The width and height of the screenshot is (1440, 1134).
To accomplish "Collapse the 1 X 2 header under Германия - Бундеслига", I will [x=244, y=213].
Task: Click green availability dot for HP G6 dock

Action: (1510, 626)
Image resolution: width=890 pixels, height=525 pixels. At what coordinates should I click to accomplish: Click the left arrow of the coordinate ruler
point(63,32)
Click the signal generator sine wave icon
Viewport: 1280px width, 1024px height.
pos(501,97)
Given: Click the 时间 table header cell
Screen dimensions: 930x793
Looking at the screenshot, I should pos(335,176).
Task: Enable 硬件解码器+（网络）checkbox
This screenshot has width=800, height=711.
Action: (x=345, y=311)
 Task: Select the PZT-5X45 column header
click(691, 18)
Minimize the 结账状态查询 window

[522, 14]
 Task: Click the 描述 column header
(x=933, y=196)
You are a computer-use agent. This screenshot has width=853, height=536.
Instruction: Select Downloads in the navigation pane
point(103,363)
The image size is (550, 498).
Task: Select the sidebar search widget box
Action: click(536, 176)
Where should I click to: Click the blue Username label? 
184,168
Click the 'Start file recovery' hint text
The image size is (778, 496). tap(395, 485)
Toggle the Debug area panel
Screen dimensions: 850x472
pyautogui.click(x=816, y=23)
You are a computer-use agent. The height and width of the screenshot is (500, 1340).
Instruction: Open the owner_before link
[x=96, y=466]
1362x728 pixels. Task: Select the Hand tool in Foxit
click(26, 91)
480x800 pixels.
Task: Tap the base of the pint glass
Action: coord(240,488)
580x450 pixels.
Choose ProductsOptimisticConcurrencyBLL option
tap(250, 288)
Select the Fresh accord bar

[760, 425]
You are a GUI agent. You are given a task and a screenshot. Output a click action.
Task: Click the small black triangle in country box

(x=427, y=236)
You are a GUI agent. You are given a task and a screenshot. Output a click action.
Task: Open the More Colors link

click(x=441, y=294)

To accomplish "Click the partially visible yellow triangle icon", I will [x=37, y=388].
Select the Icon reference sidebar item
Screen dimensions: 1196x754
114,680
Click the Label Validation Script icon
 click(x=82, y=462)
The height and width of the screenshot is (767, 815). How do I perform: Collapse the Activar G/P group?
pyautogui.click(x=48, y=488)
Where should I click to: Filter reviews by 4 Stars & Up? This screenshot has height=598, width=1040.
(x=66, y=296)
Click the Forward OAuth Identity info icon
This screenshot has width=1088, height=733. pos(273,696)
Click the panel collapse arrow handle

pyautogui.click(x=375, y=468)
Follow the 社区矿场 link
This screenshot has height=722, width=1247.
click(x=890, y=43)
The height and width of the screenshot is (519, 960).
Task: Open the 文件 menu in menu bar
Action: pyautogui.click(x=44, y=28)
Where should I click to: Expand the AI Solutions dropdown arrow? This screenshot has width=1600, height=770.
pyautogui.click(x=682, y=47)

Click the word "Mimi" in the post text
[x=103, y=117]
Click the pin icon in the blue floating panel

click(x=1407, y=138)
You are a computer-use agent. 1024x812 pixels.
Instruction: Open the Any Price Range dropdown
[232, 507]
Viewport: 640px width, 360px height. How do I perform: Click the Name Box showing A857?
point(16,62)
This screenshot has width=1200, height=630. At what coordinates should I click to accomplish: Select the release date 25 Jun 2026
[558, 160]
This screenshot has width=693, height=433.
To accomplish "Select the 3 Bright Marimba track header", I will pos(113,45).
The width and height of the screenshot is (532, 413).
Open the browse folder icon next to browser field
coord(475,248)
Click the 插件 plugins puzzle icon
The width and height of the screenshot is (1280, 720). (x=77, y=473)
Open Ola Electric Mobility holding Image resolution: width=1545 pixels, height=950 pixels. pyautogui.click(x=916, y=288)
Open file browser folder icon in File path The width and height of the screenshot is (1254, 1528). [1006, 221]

==================================================

The problem ▸
Extract from the records above the lines from the one containing "Image resolution: width=890" to the one containing "Given: Click the 时间 table header cell", both lines included, exactly as they appear and with nothing else.

Finished task ▸
Image resolution: width=890 pixels, height=525 pixels. At what coordinates should I click to accomplish: Click the left arrow of the coordinate ruler
point(63,32)
Click the signal generator sine wave icon
Viewport: 1280px width, 1024px height.
pos(501,97)
Given: Click the 时间 table header cell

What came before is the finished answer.